## [TASK TO CARRY OUT]
From the records below, extract only the lines running from the line with "Accept All Cookies (707, 2527)" to the line with "Strictly Necessary Cookies (707, 2482)", both lines included, reproducing them exactly.

(Records contained in a dataset)

....

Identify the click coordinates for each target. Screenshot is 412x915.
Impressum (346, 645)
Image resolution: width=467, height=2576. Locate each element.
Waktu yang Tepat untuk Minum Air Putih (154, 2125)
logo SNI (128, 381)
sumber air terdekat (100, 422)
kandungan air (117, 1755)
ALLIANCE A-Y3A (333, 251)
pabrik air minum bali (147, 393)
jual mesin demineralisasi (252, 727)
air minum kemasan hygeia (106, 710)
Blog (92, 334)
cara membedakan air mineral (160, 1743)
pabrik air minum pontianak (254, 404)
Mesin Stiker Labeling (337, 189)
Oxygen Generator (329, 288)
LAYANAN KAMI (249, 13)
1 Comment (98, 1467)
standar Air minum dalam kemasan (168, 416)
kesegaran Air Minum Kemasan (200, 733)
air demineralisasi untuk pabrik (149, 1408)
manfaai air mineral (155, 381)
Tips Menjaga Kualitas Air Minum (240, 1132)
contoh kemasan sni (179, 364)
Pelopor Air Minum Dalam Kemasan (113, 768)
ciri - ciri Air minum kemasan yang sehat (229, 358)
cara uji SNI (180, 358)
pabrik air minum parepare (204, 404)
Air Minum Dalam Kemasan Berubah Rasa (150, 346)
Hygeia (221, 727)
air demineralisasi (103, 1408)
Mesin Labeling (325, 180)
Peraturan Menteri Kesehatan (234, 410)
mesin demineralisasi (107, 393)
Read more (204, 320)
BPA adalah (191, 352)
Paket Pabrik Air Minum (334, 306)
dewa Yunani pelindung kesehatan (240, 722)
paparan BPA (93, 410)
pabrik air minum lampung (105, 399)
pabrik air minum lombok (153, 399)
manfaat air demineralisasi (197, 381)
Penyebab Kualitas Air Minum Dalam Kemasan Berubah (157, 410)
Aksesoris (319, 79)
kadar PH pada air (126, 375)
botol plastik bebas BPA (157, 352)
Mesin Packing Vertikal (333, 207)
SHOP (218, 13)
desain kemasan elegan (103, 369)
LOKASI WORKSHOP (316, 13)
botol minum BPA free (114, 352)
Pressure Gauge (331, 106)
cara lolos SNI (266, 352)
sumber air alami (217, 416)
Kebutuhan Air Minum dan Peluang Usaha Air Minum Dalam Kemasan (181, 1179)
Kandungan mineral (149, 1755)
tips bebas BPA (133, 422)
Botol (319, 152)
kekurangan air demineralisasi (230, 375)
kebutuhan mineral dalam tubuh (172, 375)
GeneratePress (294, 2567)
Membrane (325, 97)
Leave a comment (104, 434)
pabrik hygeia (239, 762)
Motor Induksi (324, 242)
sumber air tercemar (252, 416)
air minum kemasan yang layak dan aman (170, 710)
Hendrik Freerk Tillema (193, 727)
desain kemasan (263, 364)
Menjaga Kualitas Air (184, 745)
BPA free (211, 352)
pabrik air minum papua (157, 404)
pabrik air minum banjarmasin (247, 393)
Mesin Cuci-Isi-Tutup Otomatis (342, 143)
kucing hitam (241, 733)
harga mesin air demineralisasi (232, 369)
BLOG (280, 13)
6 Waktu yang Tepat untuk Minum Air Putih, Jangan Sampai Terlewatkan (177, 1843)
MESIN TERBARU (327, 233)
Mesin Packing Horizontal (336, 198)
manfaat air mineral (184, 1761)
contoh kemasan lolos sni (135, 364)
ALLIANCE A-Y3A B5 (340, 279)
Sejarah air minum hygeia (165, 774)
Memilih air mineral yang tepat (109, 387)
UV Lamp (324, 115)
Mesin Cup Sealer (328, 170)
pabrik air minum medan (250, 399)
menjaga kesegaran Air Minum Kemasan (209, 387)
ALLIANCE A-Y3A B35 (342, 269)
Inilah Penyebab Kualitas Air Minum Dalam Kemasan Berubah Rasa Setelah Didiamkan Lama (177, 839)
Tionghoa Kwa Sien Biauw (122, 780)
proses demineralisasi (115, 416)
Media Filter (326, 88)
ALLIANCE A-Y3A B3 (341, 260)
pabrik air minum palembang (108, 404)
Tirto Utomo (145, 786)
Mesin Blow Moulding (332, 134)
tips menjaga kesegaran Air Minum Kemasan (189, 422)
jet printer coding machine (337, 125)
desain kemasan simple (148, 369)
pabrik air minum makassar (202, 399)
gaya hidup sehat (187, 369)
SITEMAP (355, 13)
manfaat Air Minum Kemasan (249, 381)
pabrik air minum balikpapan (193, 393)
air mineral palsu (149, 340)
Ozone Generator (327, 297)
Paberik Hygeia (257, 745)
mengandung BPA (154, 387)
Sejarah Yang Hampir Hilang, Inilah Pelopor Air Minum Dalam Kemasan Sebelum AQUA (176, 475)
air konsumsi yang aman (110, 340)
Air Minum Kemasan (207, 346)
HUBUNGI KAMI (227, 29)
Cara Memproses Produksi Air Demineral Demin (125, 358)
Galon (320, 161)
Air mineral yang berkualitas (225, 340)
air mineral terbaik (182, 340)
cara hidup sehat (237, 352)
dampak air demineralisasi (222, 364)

....

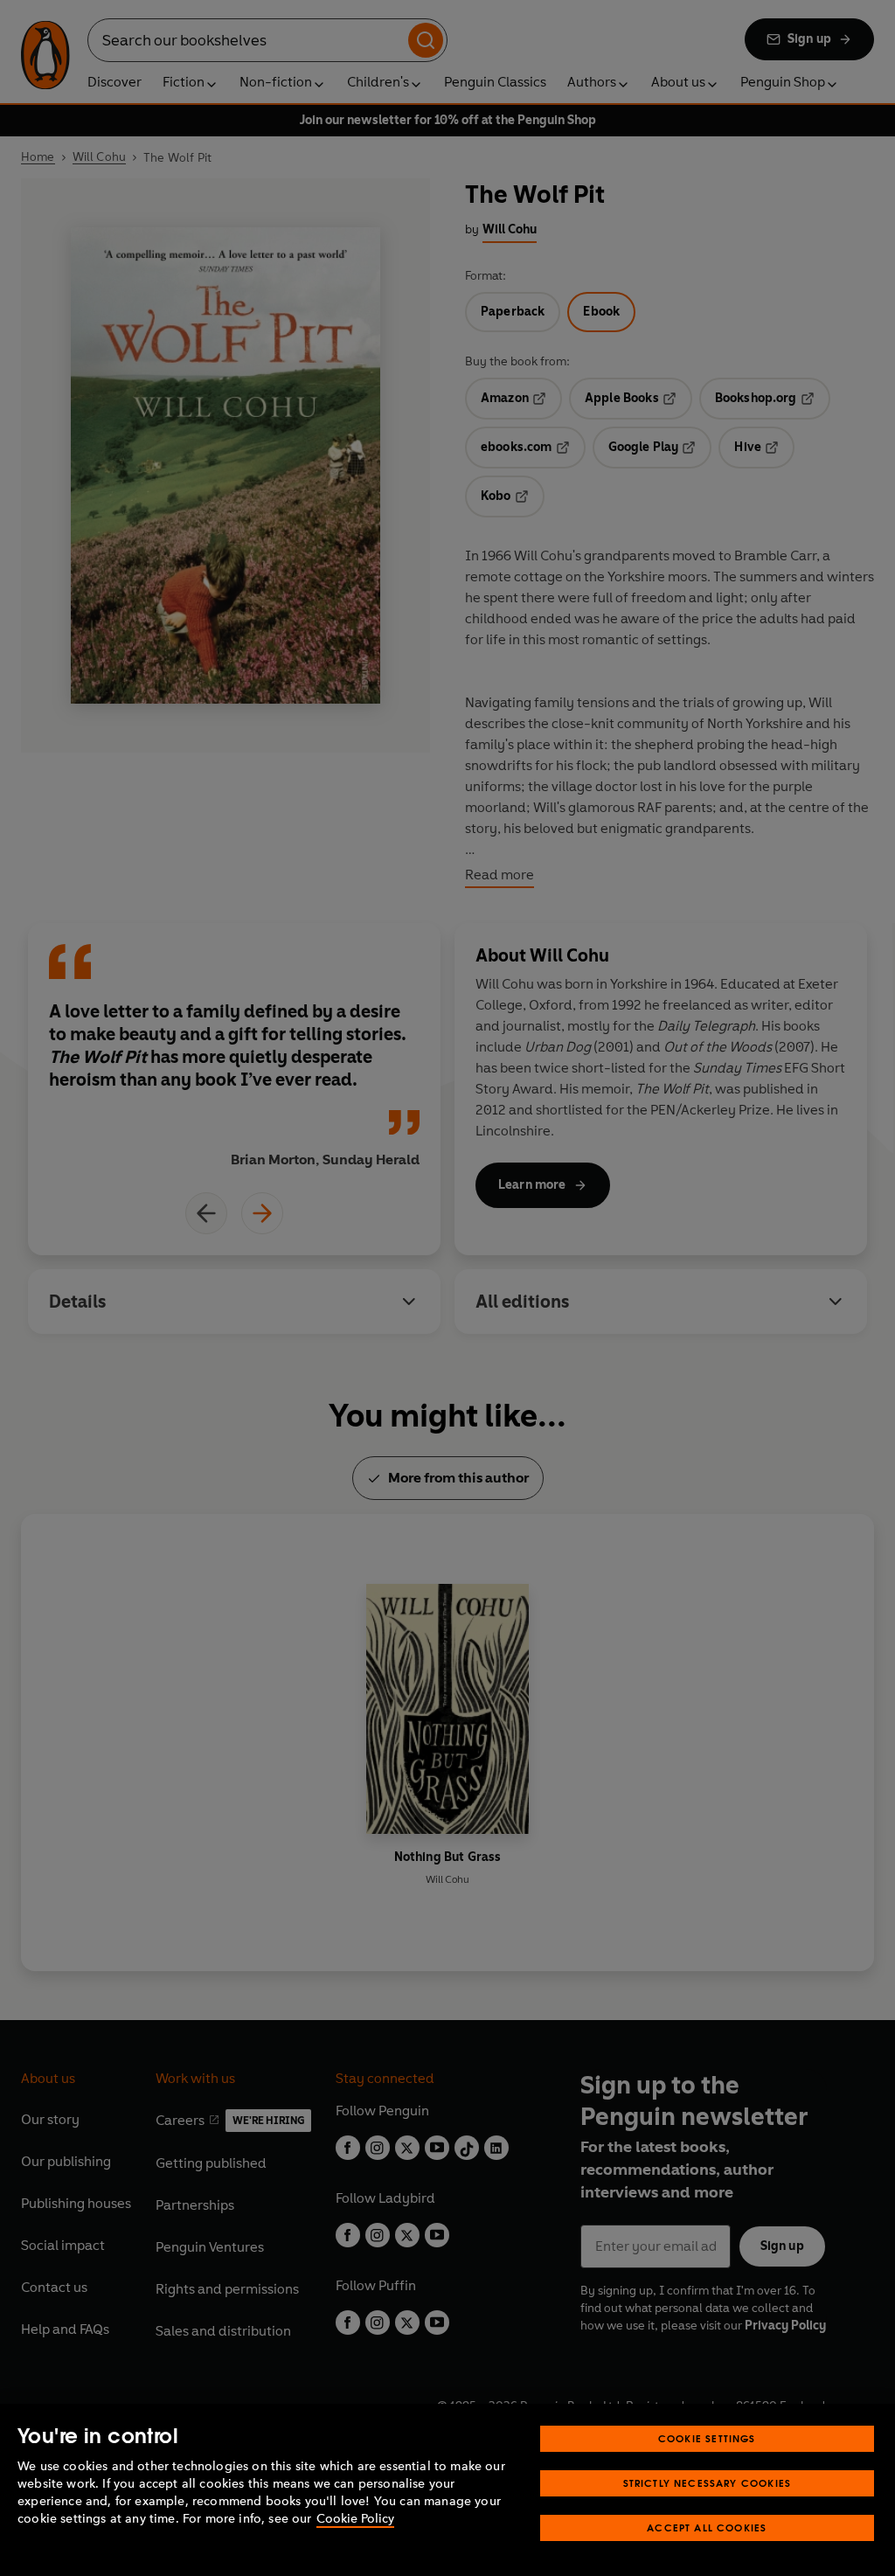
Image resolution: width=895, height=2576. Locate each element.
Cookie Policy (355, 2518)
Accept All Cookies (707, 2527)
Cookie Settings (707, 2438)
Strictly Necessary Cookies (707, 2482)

....

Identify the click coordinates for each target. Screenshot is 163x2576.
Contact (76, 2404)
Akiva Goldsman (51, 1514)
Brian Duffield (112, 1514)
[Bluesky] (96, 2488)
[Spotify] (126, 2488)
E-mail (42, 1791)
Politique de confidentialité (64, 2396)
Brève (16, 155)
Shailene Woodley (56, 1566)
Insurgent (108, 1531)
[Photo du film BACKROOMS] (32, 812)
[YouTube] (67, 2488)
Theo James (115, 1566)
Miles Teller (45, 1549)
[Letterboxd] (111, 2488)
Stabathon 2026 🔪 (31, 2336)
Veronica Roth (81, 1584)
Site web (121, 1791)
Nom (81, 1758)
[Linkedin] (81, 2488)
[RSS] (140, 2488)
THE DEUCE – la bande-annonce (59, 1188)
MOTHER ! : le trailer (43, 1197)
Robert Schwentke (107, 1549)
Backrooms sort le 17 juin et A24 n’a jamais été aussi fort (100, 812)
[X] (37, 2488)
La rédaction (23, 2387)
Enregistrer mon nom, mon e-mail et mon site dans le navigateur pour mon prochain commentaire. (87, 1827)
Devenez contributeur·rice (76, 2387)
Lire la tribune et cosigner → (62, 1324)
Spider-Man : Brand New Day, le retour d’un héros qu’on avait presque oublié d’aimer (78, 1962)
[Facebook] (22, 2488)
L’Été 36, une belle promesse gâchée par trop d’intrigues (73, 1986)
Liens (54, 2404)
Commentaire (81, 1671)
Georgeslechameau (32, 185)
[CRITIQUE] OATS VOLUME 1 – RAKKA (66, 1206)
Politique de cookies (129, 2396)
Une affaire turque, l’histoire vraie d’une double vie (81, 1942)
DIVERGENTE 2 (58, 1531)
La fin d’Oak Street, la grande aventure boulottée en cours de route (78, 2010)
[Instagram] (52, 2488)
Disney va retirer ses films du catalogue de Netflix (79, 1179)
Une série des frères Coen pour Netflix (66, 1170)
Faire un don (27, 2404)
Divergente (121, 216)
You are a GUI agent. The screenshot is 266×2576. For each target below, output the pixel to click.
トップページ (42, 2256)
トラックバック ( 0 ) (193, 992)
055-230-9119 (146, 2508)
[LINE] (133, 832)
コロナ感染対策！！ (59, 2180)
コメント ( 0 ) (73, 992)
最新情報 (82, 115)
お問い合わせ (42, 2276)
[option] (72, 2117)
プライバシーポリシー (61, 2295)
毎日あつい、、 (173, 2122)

....

## [RESPONSE TO THE TASK]
Accept All Cookies (707, 2527)
Cookie Settings (707, 2438)
Strictly Necessary Cookies (707, 2482)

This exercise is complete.